BRANO PROPOSTO:
________________

Simonide compose molteplici inni, epinici, elegie, epicedi, encomi e ditirambi. La sua vasta opera fu ordinata dai filologi alessandrini in base all'occasione della performance cui i componimenti erano destinati; sono a oggi pervenuti circa 150 frammenti di estensione ridotta, ad eccezione del frammento 11 West, pubblicato nel 1992 ed esteso per oltre quaranta versi: in esso si conserva parte del proemio dell'elegia composta per celebrare la vittoria ottenuta dallo spartano Pausania contro i Persiani nella battaglia di Platea.

 
Leonida alle Termopili di Jacques-Louis David (1814). Il quadro rappresenta una "antologia" degli eventi storici e leggendari accaduti nella battaglia.

Tra i numerosi epigrammi attribuiti a Simonide - sebbene molti siano di dubbia autenticità - un numero considerevole fu realizzato nel periodo del secondo soggiorno ad Atene, quando Simonide, adattandosi alle necessità impostigli dalla situazione politica, non rifiutò di esaltare l'atto dei tirannicidi Armodio e Aristogitone, uccisori dell'amico e protettore Ipparco, esaltando il nuovo ordinamento democratico.[2]

Secondo Erodoto, Simonide fu l'autore dell'epigramma leggibile su un'epigrafe alle Termopili:

(GRC)

«ὦ ξεῖν', ἀγγέλλειν Λακεδαιμονίοις ὅτι τῇδε
κείμεθα τοῖς κείνων ῥήμασι πειθόμενοι»

(IT)

«Straniero, annunzia agli Spartani che qui
giacciamo, obbedendo alle loro leggi.»

________________

ESTRATTI DEI RECORD:
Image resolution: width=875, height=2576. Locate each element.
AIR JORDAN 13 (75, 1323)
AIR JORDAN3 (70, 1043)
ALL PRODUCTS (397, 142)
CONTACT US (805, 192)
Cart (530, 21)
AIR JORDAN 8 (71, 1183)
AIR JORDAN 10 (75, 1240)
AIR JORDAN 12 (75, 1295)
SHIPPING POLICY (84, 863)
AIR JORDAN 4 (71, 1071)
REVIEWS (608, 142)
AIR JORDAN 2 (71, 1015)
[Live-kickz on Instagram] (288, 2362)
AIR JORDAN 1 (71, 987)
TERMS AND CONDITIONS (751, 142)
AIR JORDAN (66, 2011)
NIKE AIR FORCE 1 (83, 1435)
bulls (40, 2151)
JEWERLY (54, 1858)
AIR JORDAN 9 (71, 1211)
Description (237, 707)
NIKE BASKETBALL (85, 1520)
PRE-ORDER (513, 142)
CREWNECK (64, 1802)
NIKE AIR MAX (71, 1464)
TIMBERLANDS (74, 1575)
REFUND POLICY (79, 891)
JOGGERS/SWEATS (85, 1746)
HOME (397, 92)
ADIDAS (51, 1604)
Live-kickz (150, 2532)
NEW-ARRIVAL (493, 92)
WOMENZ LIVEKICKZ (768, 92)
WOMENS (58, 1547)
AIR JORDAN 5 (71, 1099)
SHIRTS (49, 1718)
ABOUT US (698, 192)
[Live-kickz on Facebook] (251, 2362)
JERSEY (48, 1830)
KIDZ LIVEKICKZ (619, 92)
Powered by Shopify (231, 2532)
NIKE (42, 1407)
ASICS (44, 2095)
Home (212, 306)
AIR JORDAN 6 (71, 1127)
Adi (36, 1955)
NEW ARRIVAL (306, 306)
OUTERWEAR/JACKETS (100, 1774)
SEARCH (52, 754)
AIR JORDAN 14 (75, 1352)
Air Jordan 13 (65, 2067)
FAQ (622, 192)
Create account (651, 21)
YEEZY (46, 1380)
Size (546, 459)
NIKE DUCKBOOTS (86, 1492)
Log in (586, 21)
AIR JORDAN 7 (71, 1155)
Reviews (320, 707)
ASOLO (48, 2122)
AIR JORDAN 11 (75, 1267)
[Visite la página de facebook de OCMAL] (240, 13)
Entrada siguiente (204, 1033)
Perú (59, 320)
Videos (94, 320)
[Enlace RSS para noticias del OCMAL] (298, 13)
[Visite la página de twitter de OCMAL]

________________

SVOLGI IL COMPITO: Nel brano su Simonide, quale vittoria celebrava l'elegia di cui il frammento 11 West conserva parte del proemio?

RISPOSTA CORRETTA: La vittoria ottenuta dallo spartano Pausania contro i Persiani nella battaglia di Platea.